We are very happy to announce the ninth release of annotated treebanks in Universal Dependencies, v2.3, available at http://universaldependencies.org/.

Universal Dependencies is a project that seeks to develop cross-linguistically consistent treebank annotation for many languages with the goal of facilitating multilingual parser development, cross-lingual learning, and parsing research from a language typology perspective (Nivre et al., 2016). The annotation scheme is based on (universal) Stanford dependencies (de Marneffe et al., 2006, 2008, 2014), Google universal part-of-speech tags (Petrov et al., 2012), and the Interset interlingua for morphosyntactic tagsets (Zeman, 2008). The general philosophy is to provide a universal inventory of categories and guidelines to facilitate consistent annotation of similar constructions across languages, while allowing language-specific extensions when necessary.

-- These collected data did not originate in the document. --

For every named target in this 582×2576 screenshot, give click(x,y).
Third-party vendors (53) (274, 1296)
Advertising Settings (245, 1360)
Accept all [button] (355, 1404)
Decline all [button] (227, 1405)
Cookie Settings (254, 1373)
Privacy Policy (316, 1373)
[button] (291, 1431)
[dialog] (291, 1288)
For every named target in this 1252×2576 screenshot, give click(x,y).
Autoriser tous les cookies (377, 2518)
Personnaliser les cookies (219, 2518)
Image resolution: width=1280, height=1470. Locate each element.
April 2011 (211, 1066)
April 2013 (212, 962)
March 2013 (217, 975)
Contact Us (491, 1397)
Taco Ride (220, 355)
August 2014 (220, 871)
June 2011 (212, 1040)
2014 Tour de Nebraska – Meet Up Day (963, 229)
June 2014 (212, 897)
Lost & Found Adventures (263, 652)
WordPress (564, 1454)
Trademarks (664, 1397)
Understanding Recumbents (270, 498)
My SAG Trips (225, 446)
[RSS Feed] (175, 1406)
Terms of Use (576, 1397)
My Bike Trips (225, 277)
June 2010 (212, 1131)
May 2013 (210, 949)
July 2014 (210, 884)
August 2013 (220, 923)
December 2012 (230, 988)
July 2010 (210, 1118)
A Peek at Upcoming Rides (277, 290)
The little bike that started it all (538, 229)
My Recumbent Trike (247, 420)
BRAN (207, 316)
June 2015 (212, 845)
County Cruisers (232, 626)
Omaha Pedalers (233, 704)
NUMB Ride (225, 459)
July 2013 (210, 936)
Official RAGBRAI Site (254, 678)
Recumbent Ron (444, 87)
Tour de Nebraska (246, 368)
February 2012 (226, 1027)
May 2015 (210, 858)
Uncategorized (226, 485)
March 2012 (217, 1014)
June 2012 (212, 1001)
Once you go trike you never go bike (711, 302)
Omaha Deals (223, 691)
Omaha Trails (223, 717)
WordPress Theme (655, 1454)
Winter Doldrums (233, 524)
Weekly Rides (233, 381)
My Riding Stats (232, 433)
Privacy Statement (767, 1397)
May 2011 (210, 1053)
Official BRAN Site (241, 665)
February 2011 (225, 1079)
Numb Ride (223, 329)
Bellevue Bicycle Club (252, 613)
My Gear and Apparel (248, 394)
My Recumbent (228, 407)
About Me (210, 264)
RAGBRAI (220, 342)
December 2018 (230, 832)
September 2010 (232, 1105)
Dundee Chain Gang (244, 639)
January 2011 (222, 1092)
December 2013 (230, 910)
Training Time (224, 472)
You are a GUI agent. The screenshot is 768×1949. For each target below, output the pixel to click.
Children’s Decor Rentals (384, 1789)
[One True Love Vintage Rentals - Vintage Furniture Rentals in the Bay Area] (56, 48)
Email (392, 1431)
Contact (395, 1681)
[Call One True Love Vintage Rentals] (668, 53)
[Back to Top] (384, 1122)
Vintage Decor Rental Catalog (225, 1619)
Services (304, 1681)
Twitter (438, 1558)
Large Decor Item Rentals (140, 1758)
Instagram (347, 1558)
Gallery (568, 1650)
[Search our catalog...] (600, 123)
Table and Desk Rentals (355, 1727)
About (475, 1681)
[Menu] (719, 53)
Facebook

The 129 treebanks in v2.3 are annotated according to version 2 of the UD guidelines and represent the following 76 languages: Afrikaans, Akkadian, Amharic, Ancient Greek, Arabic, Armenian, Bambara, Basque, Belarusian, Breton, Bulgarian, Buryat, Cantonese, Catalan, Chinese, Coptic, Croatian, Czech, Danish, Dutch, English, Erzya, Estonian, Faroese, Finnish, French, Galician, German, Gothic, Greek, Hebrew, Hindi, Hindi English, Hungarian, Indonesian, Irish, Italian, Japanese, Kazakh, Komi Zyrian, Korean, Kurmanji, Latin, Latvian, Lithuanian, Maltese, Marathi, Naija, North Sami, Norwegian, Old Church Slavonic, Old French, Persian, Polish, Portuguese, Romanian, Russian, Sanskrit, Serbian, Slovak, Slovenian, Spanish, Swedish, Swedish Sign Language, Tagalog, Tamil, Telugu, Thai, Turkish, Ukrainian, Upper Sorbian, Urdu, Uyghur, Vietnamese, Warlpiri and Yoruba. The 76 languages belong to 19 families: Afro-Asiatic, Austro-Asiatic, Austronesian, Basque, Code switching, Creole, Dravidian, Indo-European, Japanese, Korean, Mande, Mongolic, Niger-Congo, Pama-Nyungan, Sign Language, Sino-Tibetan, Tai-Kadai, Turkic and Uralic. Depending on the language, the treebanks range in size from less than 1,000 tokens to well over 1.5 million tokens. We expect the next release to be available in May 2019.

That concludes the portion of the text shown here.